José Ángel S. S., known as the “Instagram pedophile,” has been found guilty by a Spanish court of sexually abusing minors, recording sexual encounters with them, distributing child pornography and cyber-bullying nearly 100 underage victims.
He has been sentenced to an accumulated prison term of nearly 700 years for these crimes, although the maximum period he can be legally held behind bars is 30 years.
The 31-year-old, a lawyer by trade, was also a coach for teenage soccer players in a town south of Madrid. For three years, between 2015 and 2018, he was a sexual predator who had full relations with at least seven young men, according to the Madrid regional high court, which based its decision on victim testimonies, physical evidence and content found on the defendant’s computer and mobile devices.
S.S. gained his victims’ trust by posing as a young girl named Lorena. This fictitious person contacted them on Instagram and WhatsApp, promising to engage in a threesome with them. But first, they had to have sex with her friend José (who was S.S. himself).
Many of these encounters were held in his office and recorded for later distribution. When members of Spain’s Civil Guard arrested S.S., they found a large amount of child pornography on his computer hard drive and one of his cellphones.
Investigating officers dubbed the operation Kamikaze after the name of the Instagram account that S.S. used to lure victims. Many of the victims deleted the conversations from their cellphones out of shame, but investigators still managed to access hundreds of exchanges, including photographs and videos, that proved essential as evidence in court.
S.S. would send the minors photos and videos of a nude underage girl masturbating in front of the camera, and ask his victims to reciprocate with photos and videos of themselves performing similar acts, according to the court. At the trial, the defendant admitted that he had “a deviation” and asked for forgiveness.
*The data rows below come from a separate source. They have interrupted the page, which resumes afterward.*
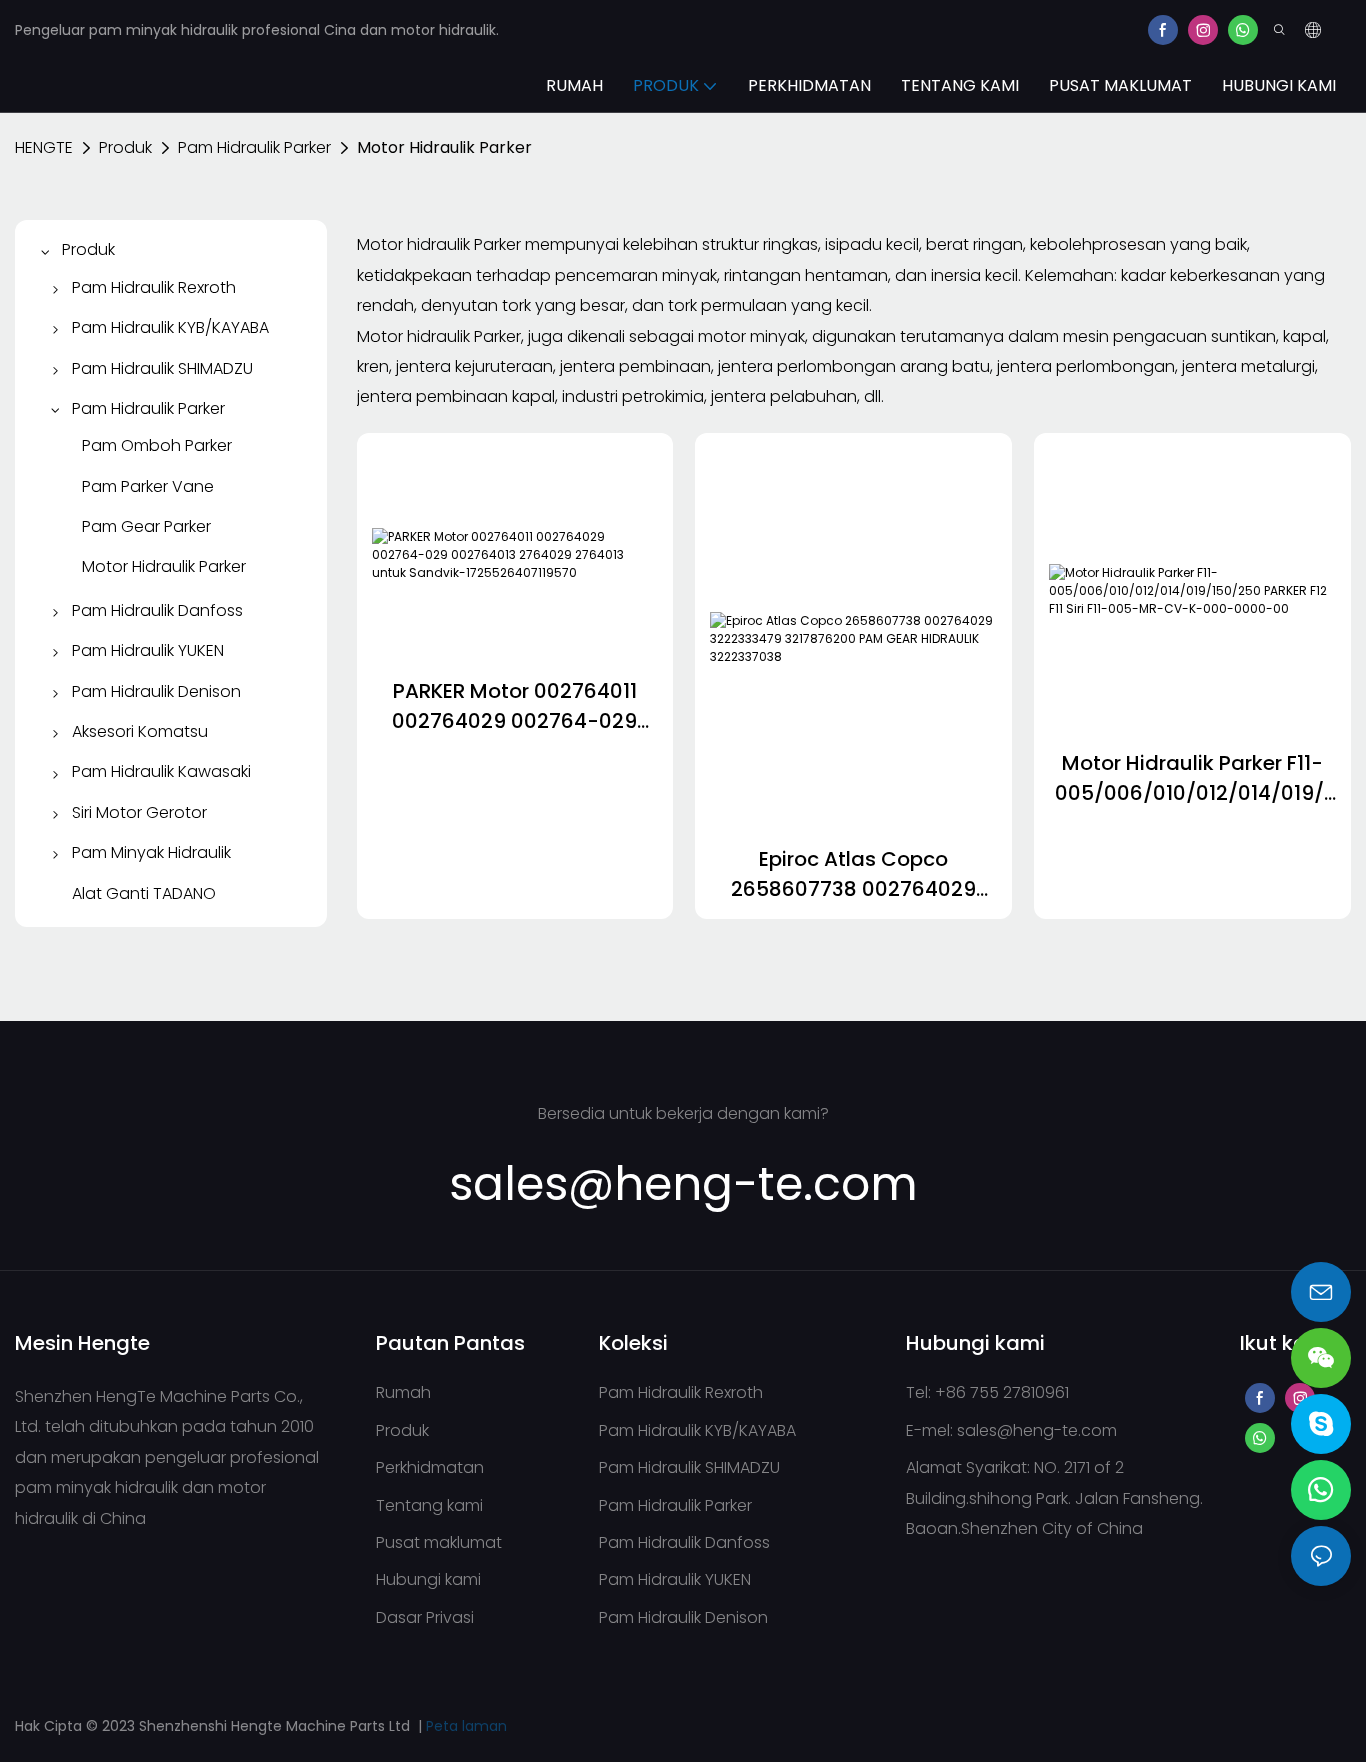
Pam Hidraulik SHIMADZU (689, 1467)
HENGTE (44, 147)
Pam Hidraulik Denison (683, 1617)
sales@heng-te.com (1037, 1430)
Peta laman (466, 1726)
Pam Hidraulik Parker (254, 147)
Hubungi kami (428, 1579)
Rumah (403, 1392)
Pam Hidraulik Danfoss (684, 1542)
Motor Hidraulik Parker (444, 147)
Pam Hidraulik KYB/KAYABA (697, 1430)
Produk (125, 147)
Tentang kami (429, 1505)
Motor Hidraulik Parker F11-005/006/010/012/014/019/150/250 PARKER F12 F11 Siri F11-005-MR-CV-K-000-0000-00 (1193, 778)
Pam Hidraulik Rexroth (681, 1392)
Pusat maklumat (439, 1542)
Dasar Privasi (425, 1617)
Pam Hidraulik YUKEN (675, 1579)
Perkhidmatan (430, 1467)
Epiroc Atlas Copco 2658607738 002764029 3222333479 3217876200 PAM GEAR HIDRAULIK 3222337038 (854, 874)
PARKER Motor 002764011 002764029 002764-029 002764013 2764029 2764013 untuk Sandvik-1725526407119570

“On many occasions, the minors downplayed the meaning and scope of what had happened, and later, once their parents found out and the facts could no longer be concealed, they managed to verbalize the experience and talk about it without feeling shame or guilt,” reads the ruling, which may be appealed.
At the time of his arrest, S.S. handed the Civil Guard two cellphones, but withheld the one that the officers were looking for. He later asked his father to hand over the third phone to avoid a police search of the family home. This phone was found to contain all his sexual videos with minors. Subsequent searches produced more child pornography on other mobile devices and on his computer, which contained 5,434 files of a pornographic nature, according to court documents.
At the hearing, S.S. claimed that he did not delete the content because he felt that he needed to be “found out and arrested to stop committing crimes.”